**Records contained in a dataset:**
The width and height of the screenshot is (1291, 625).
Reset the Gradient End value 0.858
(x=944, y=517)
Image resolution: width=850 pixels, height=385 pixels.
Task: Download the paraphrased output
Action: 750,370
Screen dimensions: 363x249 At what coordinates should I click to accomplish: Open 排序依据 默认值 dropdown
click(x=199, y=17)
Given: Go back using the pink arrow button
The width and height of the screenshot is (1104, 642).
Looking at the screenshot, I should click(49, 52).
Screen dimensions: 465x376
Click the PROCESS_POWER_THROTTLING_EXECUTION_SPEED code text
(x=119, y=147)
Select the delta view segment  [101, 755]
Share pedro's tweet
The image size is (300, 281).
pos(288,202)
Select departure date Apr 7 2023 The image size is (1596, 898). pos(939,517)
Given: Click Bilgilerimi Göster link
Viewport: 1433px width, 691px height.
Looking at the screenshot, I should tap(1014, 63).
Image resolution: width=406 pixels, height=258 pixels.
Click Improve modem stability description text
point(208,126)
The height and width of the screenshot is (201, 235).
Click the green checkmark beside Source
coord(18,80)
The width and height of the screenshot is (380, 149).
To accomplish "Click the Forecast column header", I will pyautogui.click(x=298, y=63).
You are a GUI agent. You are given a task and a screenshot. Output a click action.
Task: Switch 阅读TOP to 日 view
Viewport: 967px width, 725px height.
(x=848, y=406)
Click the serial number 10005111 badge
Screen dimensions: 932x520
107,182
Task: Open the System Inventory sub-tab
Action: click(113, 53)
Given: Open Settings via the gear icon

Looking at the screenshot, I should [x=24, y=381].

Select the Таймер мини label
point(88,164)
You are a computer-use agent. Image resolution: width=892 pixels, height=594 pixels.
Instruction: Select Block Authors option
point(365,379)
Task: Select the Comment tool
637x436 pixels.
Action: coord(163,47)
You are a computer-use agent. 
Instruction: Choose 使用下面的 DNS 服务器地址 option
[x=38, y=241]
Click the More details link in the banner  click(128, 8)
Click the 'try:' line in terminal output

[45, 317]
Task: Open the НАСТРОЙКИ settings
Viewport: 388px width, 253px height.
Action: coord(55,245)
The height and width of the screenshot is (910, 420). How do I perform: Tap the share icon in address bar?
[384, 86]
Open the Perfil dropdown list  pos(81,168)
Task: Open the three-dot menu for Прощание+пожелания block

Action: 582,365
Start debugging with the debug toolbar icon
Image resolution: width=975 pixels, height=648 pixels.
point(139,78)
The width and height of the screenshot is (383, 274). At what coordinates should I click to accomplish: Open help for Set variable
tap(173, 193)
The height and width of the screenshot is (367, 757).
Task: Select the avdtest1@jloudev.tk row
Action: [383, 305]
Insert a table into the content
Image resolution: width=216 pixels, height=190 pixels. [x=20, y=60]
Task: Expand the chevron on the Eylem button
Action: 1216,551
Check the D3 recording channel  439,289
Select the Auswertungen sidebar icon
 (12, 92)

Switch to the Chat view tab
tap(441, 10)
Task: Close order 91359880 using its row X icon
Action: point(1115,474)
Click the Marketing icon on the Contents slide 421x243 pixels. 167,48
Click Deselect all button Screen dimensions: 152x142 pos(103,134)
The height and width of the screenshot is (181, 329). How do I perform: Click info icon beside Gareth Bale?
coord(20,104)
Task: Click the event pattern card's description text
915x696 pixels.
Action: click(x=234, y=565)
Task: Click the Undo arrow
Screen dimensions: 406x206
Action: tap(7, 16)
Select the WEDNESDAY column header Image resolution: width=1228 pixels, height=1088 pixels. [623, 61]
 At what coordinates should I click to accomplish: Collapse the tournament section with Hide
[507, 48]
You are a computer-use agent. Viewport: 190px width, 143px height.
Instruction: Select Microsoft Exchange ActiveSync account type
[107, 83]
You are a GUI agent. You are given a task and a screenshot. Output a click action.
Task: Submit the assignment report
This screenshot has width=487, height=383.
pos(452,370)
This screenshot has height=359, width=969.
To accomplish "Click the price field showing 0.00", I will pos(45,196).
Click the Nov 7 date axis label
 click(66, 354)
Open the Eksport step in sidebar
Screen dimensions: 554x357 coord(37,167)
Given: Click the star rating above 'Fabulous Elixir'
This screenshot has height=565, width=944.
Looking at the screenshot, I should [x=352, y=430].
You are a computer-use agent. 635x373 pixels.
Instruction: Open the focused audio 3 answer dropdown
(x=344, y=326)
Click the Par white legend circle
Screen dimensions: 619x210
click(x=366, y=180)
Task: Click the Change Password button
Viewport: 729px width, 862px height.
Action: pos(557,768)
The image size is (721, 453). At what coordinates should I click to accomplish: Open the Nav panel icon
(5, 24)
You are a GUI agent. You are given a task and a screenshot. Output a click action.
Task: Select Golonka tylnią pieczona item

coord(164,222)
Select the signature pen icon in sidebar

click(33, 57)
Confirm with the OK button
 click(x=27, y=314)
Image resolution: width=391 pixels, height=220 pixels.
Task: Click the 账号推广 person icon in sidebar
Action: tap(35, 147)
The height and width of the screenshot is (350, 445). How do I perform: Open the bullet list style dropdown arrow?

**ACTION ITEM:** Above are records; repeat only the lines starting at the line with "The height and width of the screenshot is (910, 420)." and ending at the line with "Check the D3", exactly as they appear, both included.

**WRITTEN ANSWER:**
The height and width of the screenshot is (910, 420). How do I perform: Tap the share icon in address bar?
[384, 86]
Open the Perfil dropdown list  pos(81,168)
Task: Open the three-dot menu for Прощание+пожелания block

Action: 582,365
Start debugging with the debug toolbar icon
Image resolution: width=975 pixels, height=648 pixels.
point(139,78)
The width and height of the screenshot is (383, 274). At what coordinates should I click to accomplish: Open help for Set variable
tap(173, 193)
The height and width of the screenshot is (367, 757).
Task: Select the avdtest1@jloudev.tk row
Action: [383, 305]
Insert a table into the content
Image resolution: width=216 pixels, height=190 pixels. [x=20, y=60]
Task: Expand the chevron on the Eylem button
Action: 1216,551
Check the D3 recording channel  439,289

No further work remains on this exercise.